“Se você achar um peixe nessas beiradas do rio Cuiabá de 10 a 20 quilos, tem que pegar, tascar um beijo nele e falar: ‘Você é um herói!’, e depois soltá-lo novamente no rio”, diz, gesticulando, como se realmente estivesse pegando um peixe, Benedito Moia Filho. O que ele diz não parece exagero. Benedito e o resto dos pescadores que vendem peixes na Feira do Porto, em Cuiabá, são unânimes em atestar que os peixes sumiram daquelas águas.
A capital de Mato Grosso, fundada há 289 anos, já precisou muito do rio que deu nome à cidade para transporte e culinária, notadamente apreciada pelo sabor marcado de peixes nobres, como pacu, pintado, dourado, matrinxã e caxara. A cultura do peixe é tão importante na capital mato-grossense que até virou lenda. “Quem come cabeça de pacu não sai de Cuiabá” é uma das mais conhecidas. A antiga abundância está também nas músicas típicas, nas redes tecidas pelas artesãs de Várzea Grande e nas cerâmicas do bairro São Gonçalo Beira Rio. A diferença é que hoje são quase peças de museu.
————————
• O que fazer
De acordo com o trecho sobre os peixes do rio Cuiabá, por que a fala de Benedito Moia Filho não parece exagero? Responda em até três frases. O material abaixo não tem relação com o trecho.

• Dados fornecidos
————————
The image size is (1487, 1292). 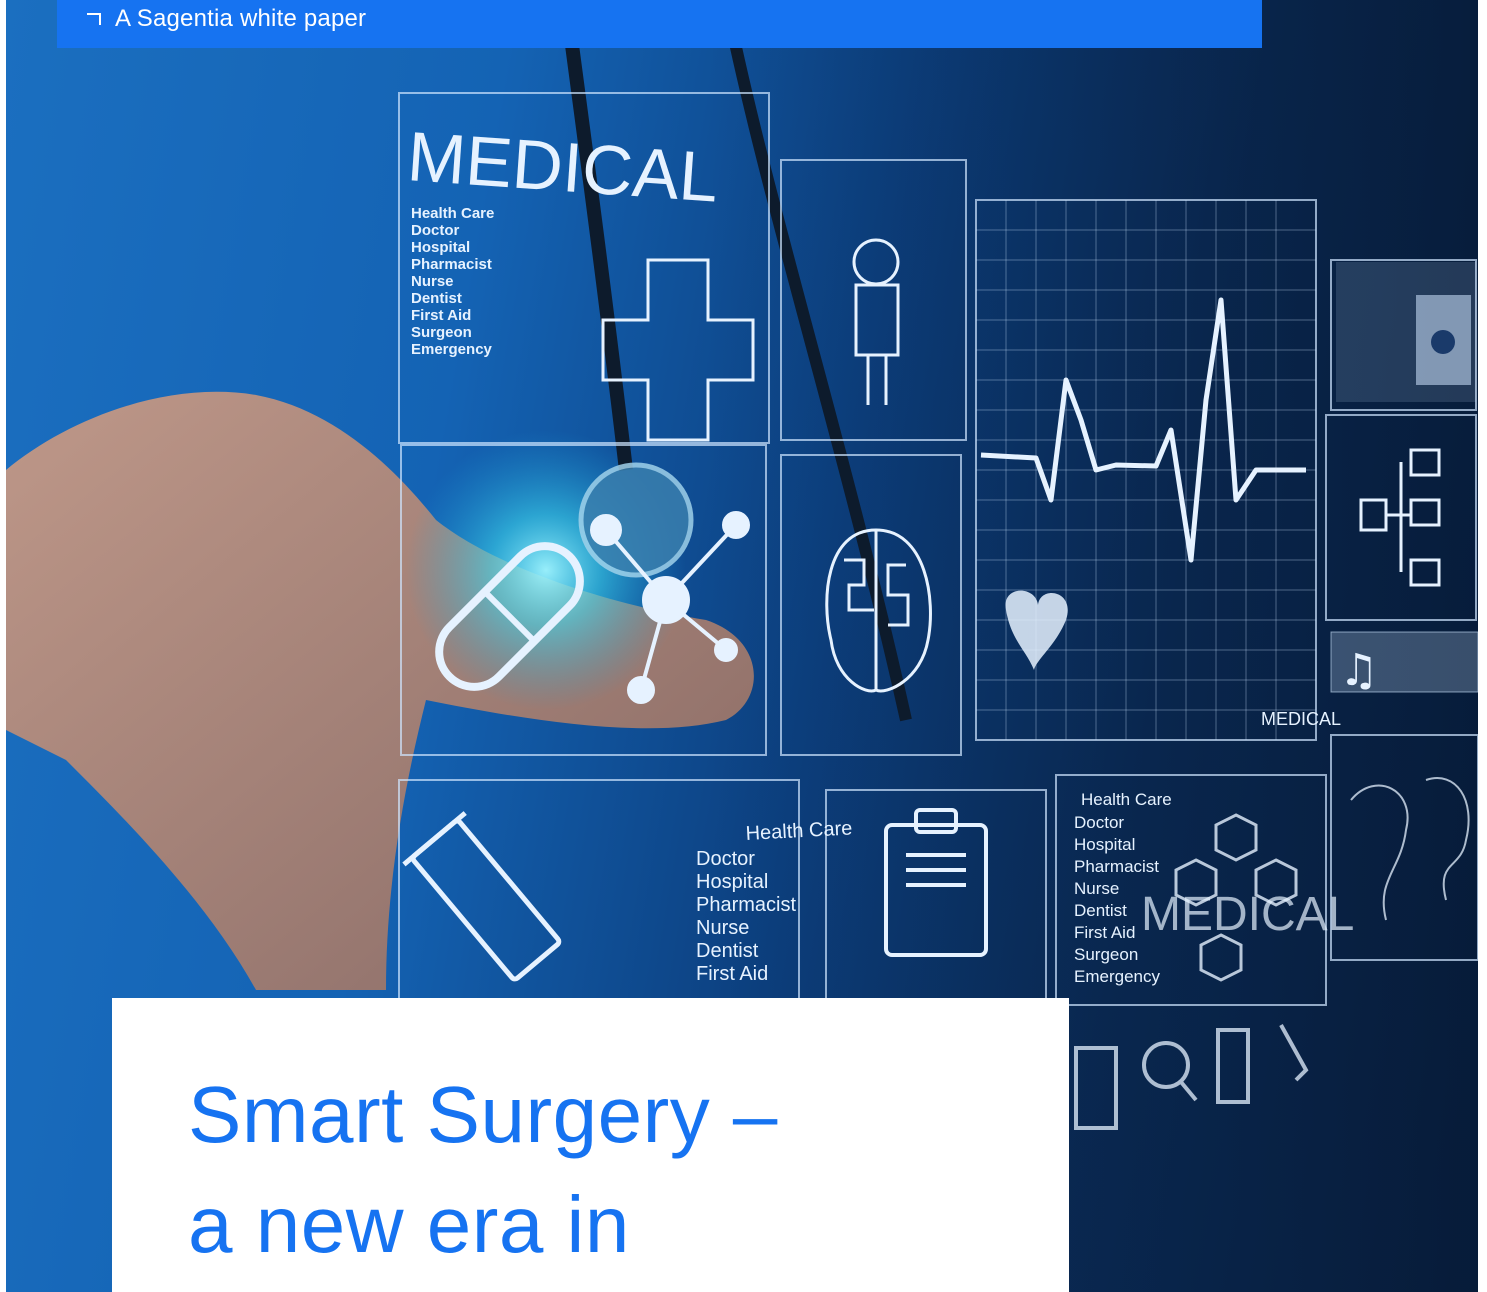 What do you see at coordinates (483, 1114) in the screenshot?
I see `title-line-1: Smart Surgery –` at bounding box center [483, 1114].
————————
• Resultado do exercício
A fala de Benedito não parece exagero porque ele e os demais pescadores que vendem peixes na Feira do Porto, em Cuiabá, são unânimes em atestar que os peixes sumiram daquelas águas.